(Target pointing data)
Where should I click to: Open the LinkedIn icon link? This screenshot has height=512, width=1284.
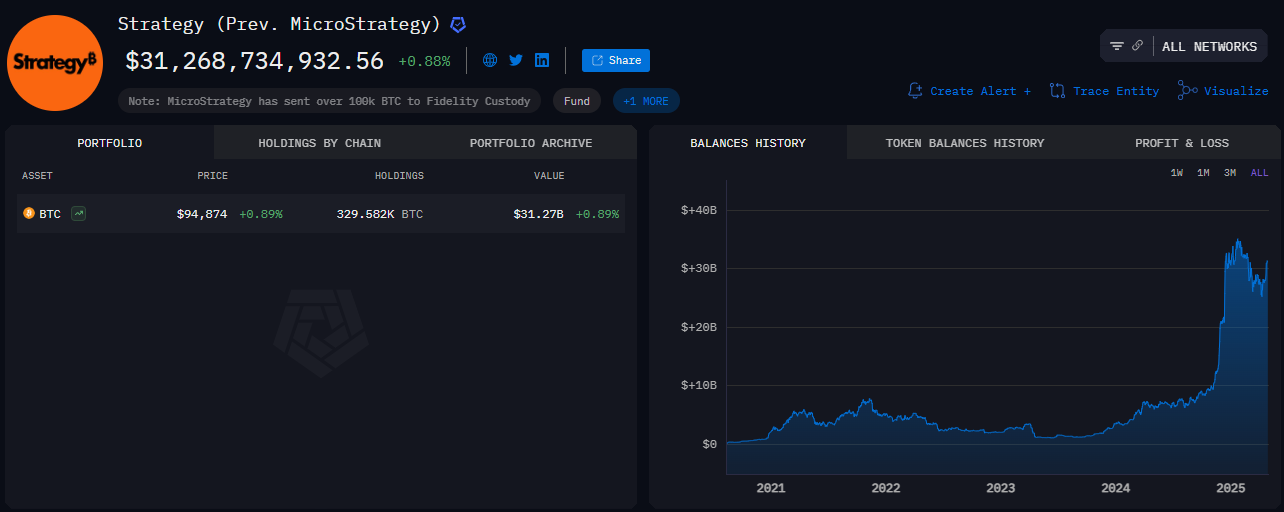[542, 60]
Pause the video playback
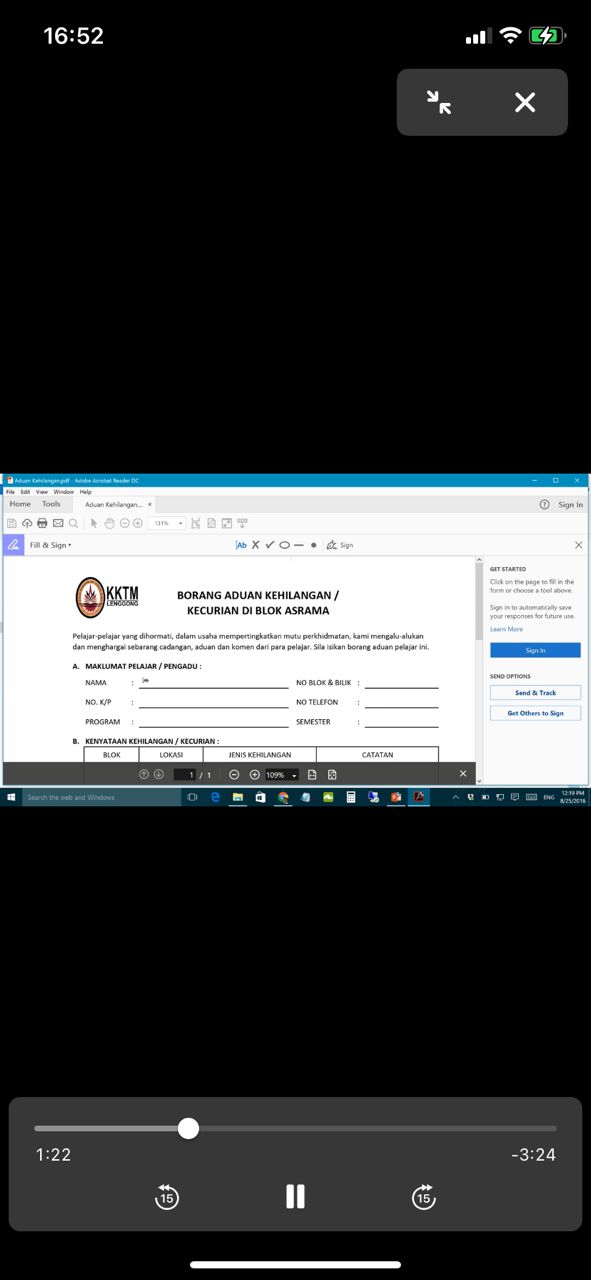Viewport: 591px width, 1280px height. pos(295,1196)
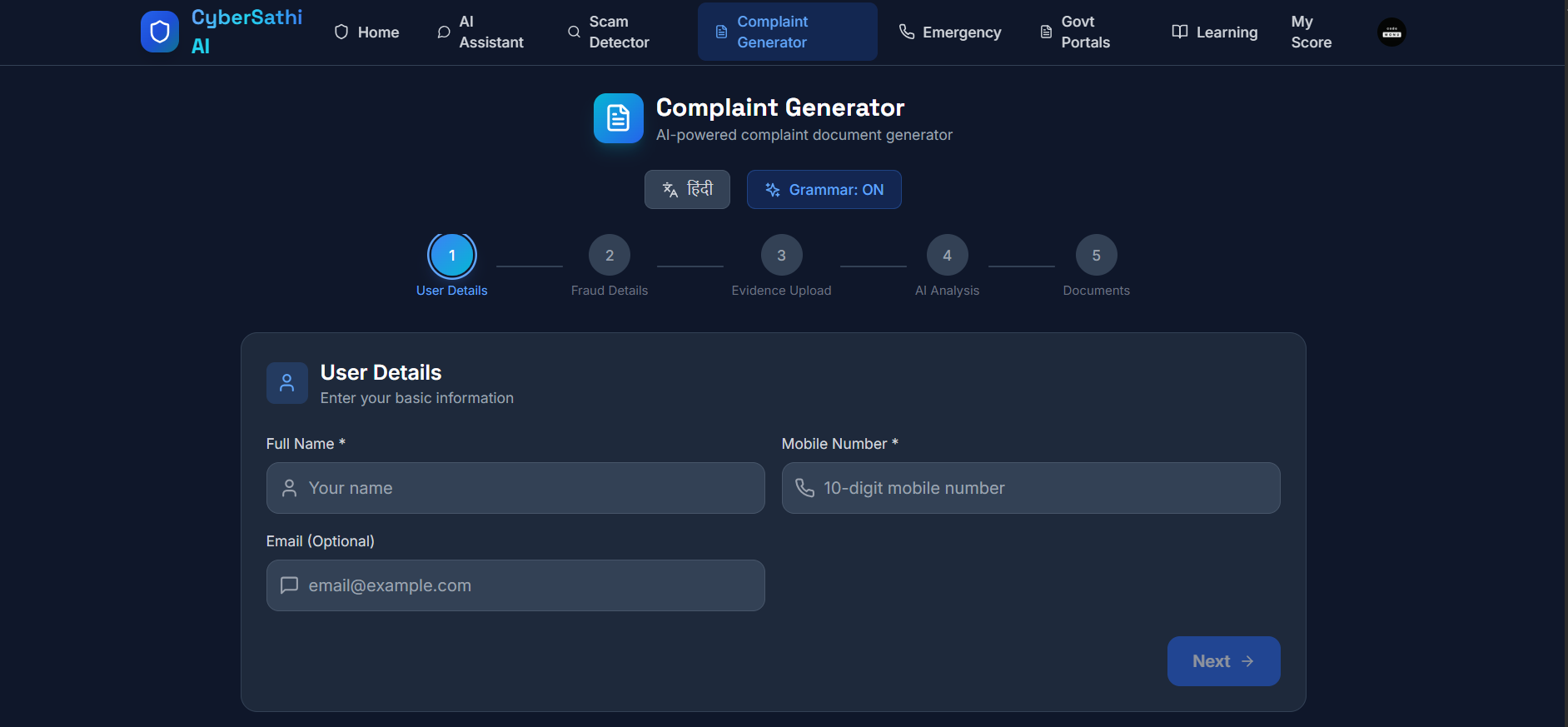Focus the 10-digit mobile number field

1031,488
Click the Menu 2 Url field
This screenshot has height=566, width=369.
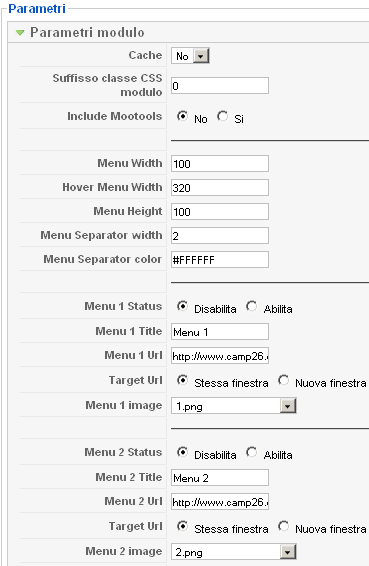pyautogui.click(x=220, y=501)
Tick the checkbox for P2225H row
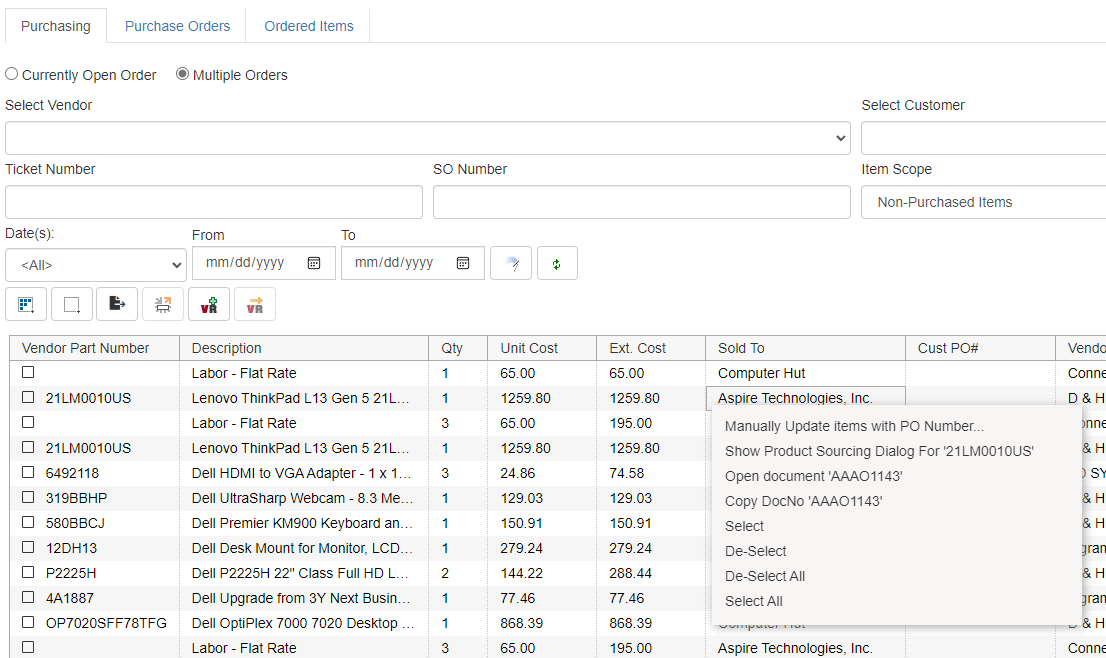Viewport: 1106px width, 658px height. coord(28,573)
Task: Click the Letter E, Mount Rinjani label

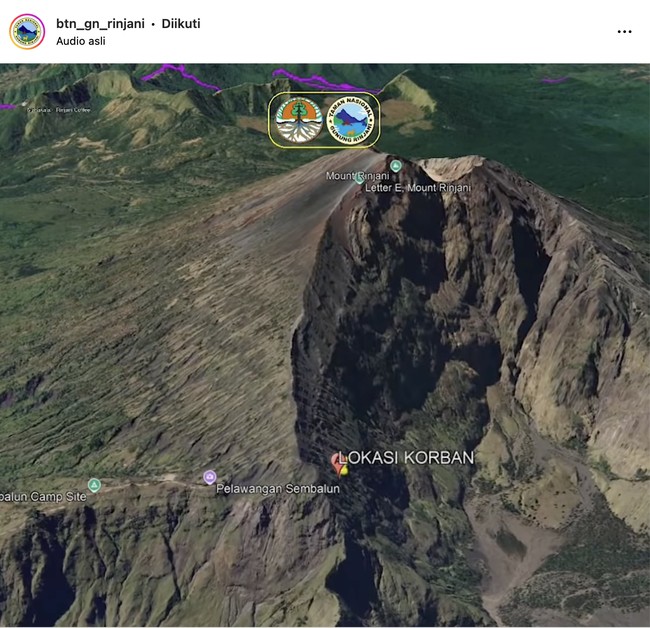Action: (417, 187)
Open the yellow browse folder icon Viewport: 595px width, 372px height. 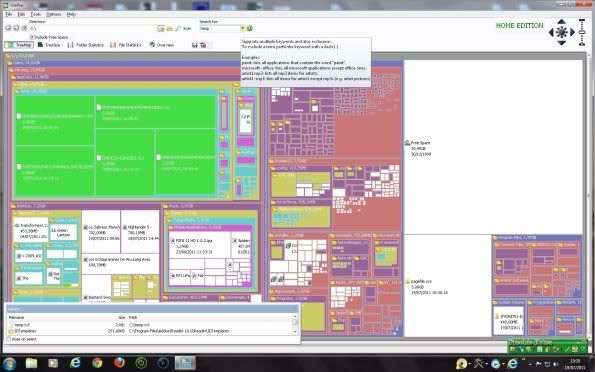pos(170,28)
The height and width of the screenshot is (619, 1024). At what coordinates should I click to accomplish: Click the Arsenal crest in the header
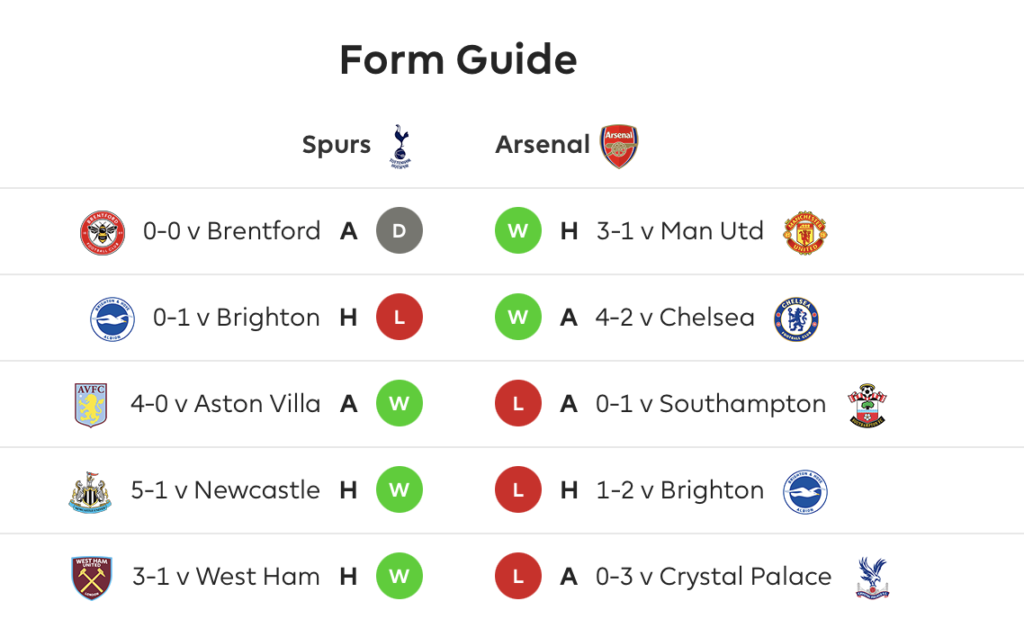(x=619, y=146)
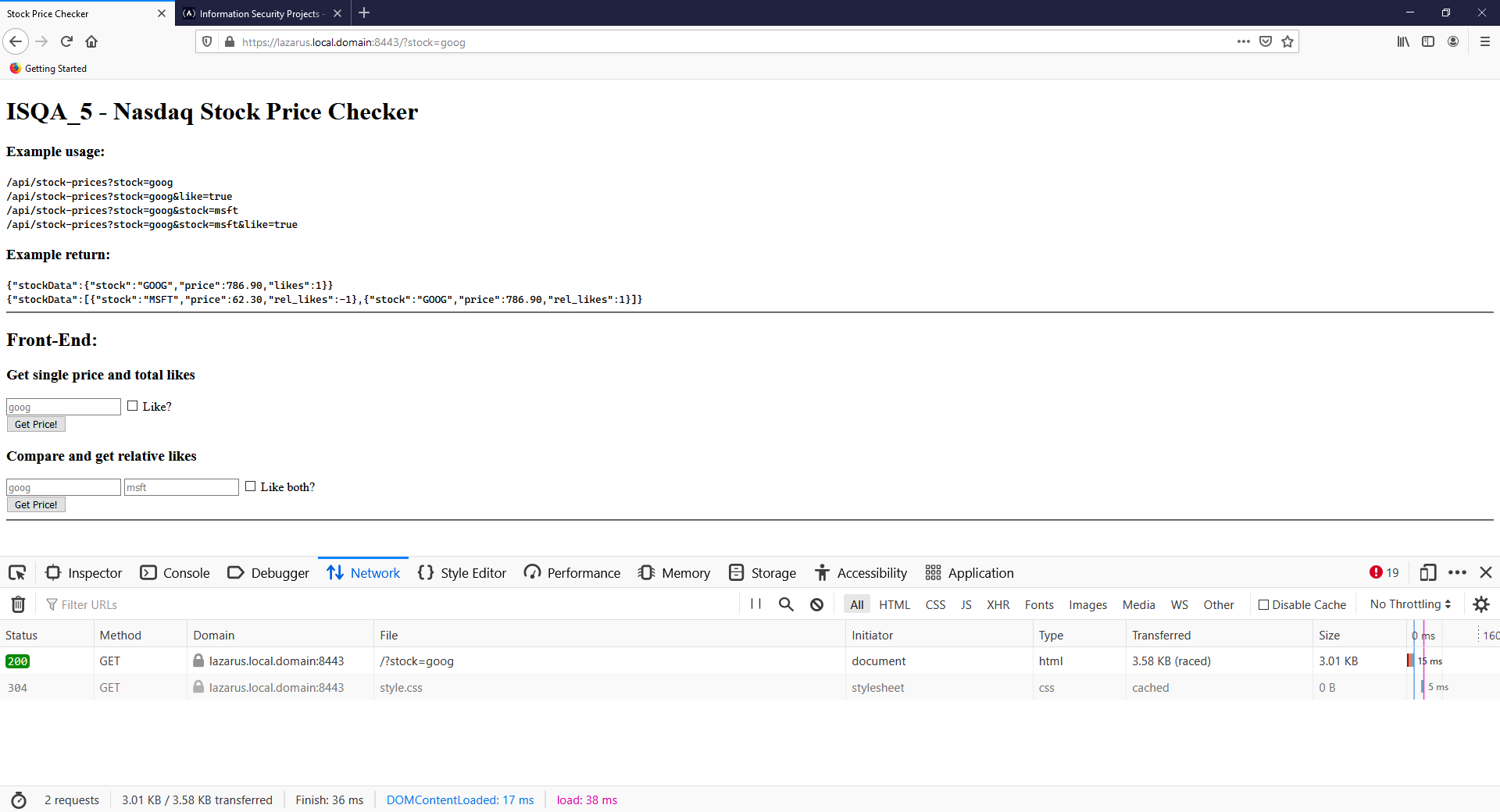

**WRITTEN INSTRUCTION**
Starting with the line that has "The height and" and going on through the end of the data, write the lines out again with "Arsenal crest" changed to "Arsenal logo" and everything else kept the same. Leave the pictures out.

**THE OUTPUT**
The height and width of the screenshot is (619, 1024). At what coordinates should I click to accomplish: Click the Arsenal logo in the header
(x=619, y=146)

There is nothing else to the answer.